KQAL
- Winona, Minnesota; United States;
- Frequency: 89.5 MHz (HD Radio)

Programming
- Format: Variety
- Affiliations: NBC News Radio, AMPERS

Ownership
- Owner: Winona State University

Technical information
- Licensing authority: FCC
- Facility ID: 72955
- Class: C3
- ERP: 2,500 watts
- HAAT: 210.3 meters
- Transmitter coordinates: 44°1′52.00″N 91°38′31.00″W﻿ / ﻿44.0311111°N 91.6419444°W

Links
- Public license information: Public file; LMS;
- Website: kqal.org

= KQAL =

Radio station at Winona State University in Winona, Minnesota

KQAL (89.5 FM) is a radio station broadcasting a Variety format. Licensed to Winona, Minnesota, United States. The station is currently owned by Winona State University and features local programming, plus programs from other educational and community-based radio stations.

==History==
KQAL-FM at Winona State University in Winona, Minnesota went on the air in December 1975 as a ten watt station. An alternative independent radio station from the beginning, broadcasting began from the roof of the Performing Arts Center. KQAL was started by faculty members Jacque Reidelberger and Brice Wilkinson and student manager, the late Bruce Hittner. A laboratory for the Speech Department at WSU, KQAL has been staffed primarily by students from its inception.

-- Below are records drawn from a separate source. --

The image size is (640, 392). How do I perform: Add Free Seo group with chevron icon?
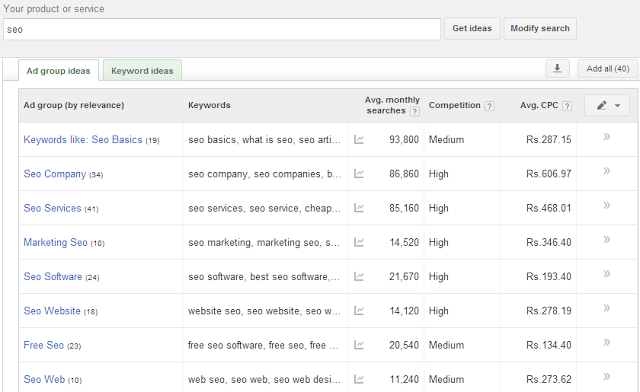[x=607, y=342]
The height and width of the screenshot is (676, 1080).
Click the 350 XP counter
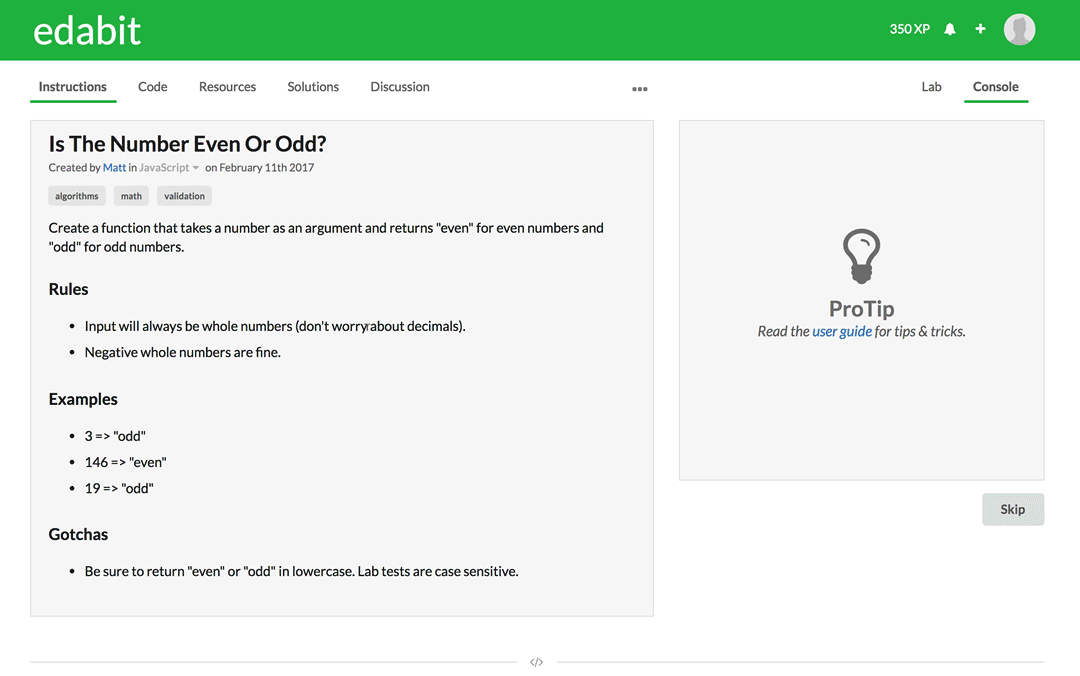(x=908, y=29)
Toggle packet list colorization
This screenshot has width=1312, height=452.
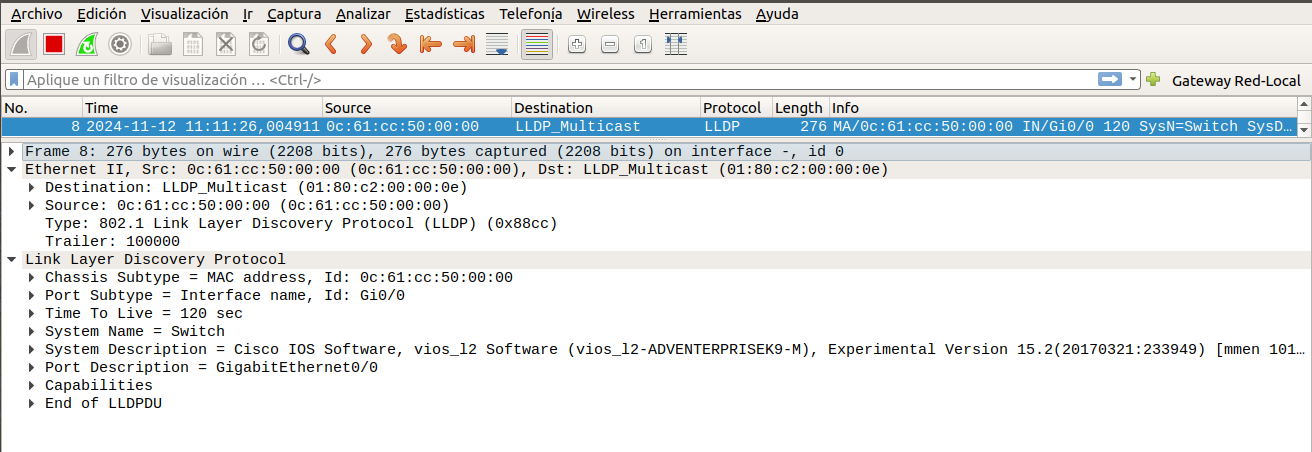[x=537, y=44]
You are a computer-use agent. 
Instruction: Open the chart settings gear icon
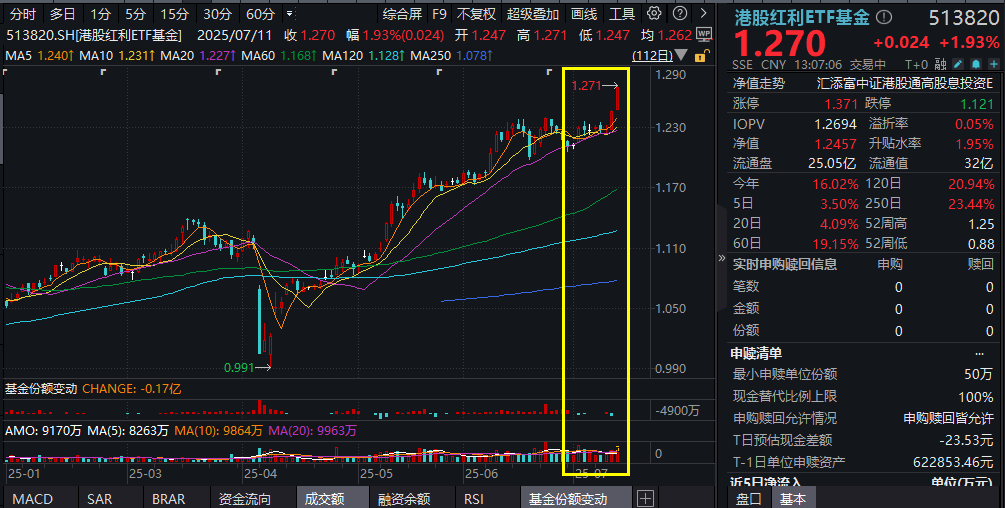click(654, 14)
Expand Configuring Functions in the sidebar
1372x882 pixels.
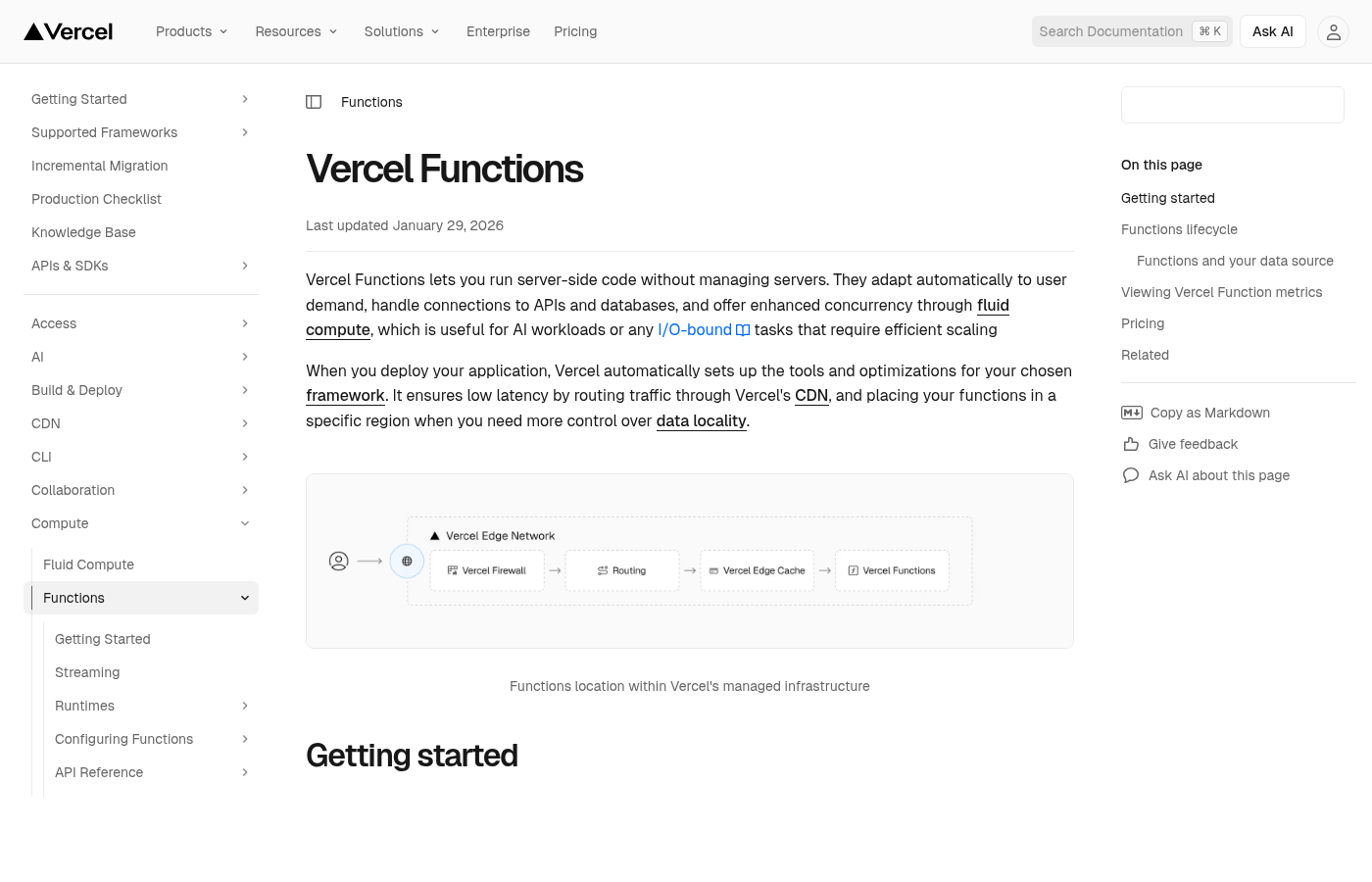point(244,739)
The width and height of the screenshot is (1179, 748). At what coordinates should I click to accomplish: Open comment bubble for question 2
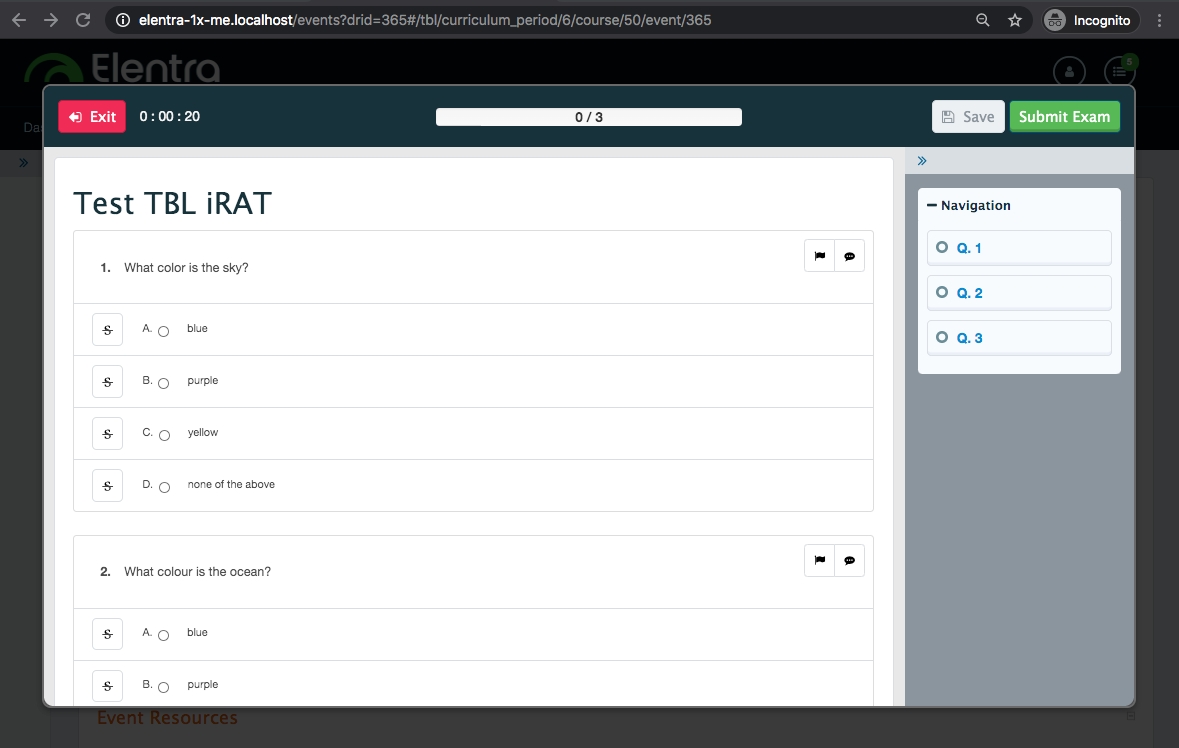849,561
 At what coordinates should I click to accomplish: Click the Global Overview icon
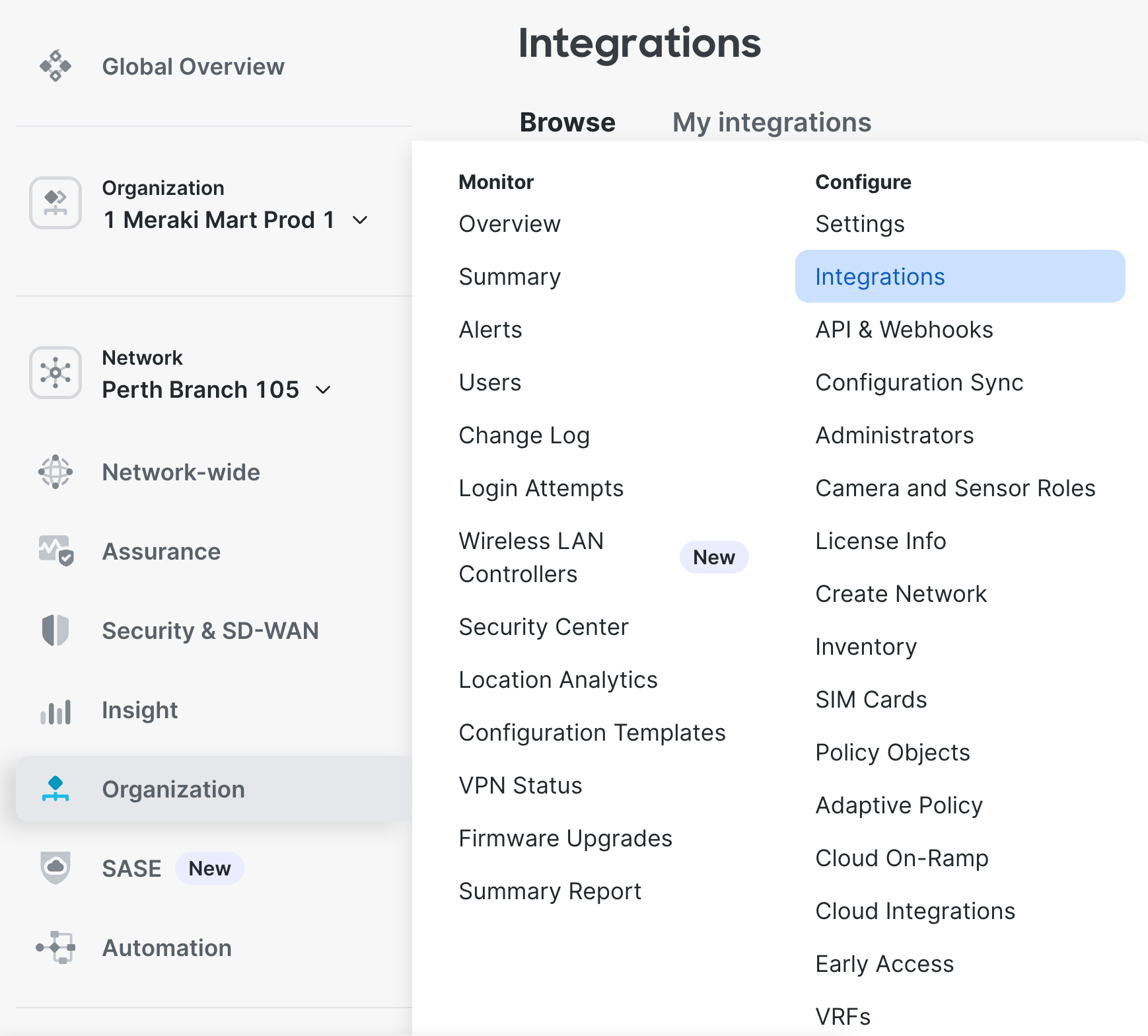pos(55,66)
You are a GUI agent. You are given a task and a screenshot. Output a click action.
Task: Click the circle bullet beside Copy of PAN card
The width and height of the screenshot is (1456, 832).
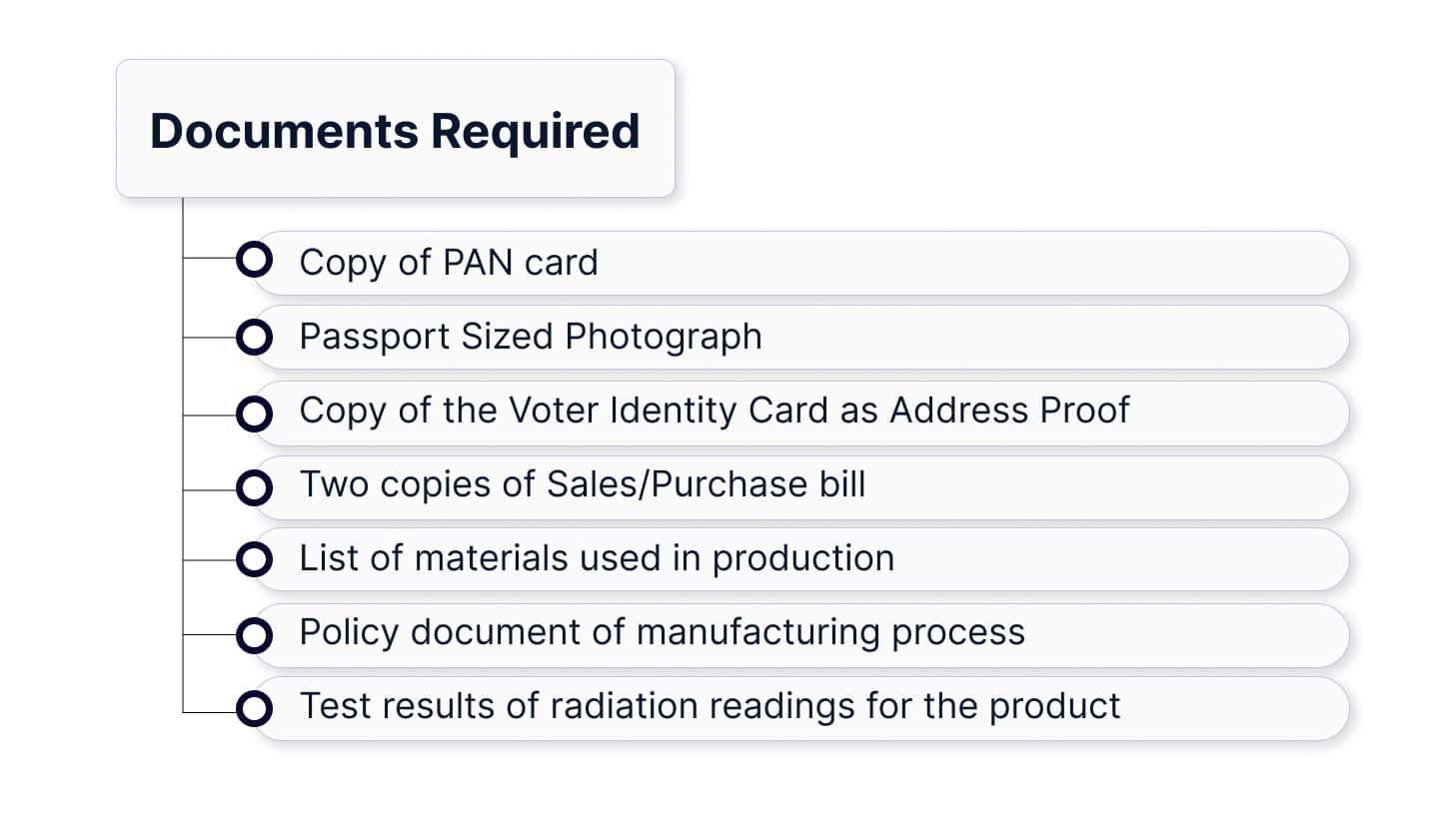(254, 260)
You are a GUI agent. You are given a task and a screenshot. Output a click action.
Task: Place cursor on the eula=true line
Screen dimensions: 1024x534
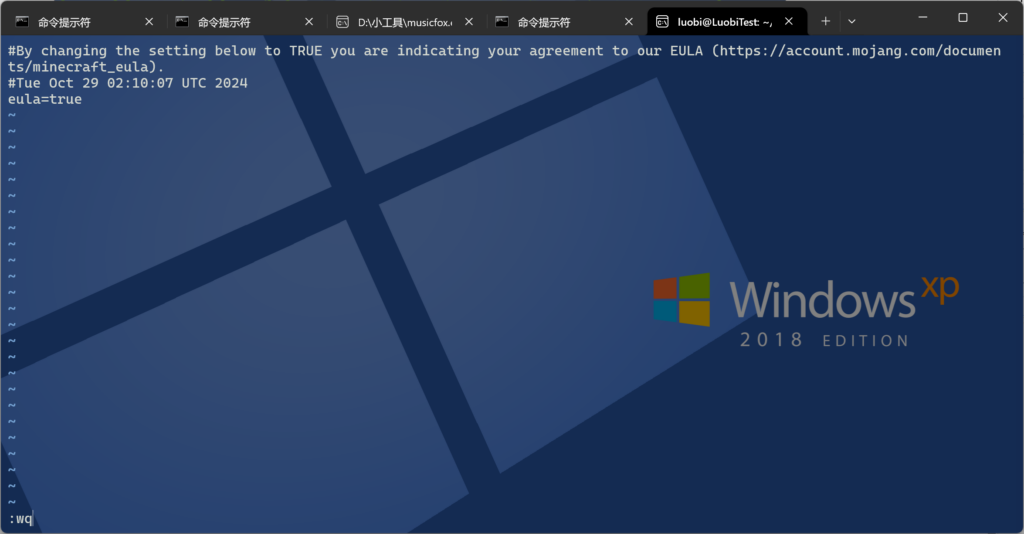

In 1980 KQAL, Winona's alternative music radio, was placed under the jurisdiction of the newly created Mass Communication Department at WSU. KQAL increased its power output to 1,100 watts in 1981 and it became a member of the Associated Press.

In 1989, the power output was increased to 1,800 watts and the transmitter moved from the roof of the Performing Arts Center to a 400-foot tower leased from KWNO (AM) on Garvin Heights. Also in '89 two satellite receiving dishes were installed at the Performing Arts Center.

The entire studio complex was remodeled in 1991 with new equipment and computers.

In 1995, the station's website went online and computer based digital audio editing equipment was installed.

KQAL continued the transition to the digital era in 1998 when computer based, hard drive audio storage and automation was introduced, virtually eliminating the use of tape at the station. The original system was replaced in 2002 with a new, more robust and reliable system.

In 2009 KQAL began a move from the Performing Arts Center to Phelps Hall which was extensively remodeled and new radio and TV studios were constructed. KQAL began broadcasting from these new studios in 2010.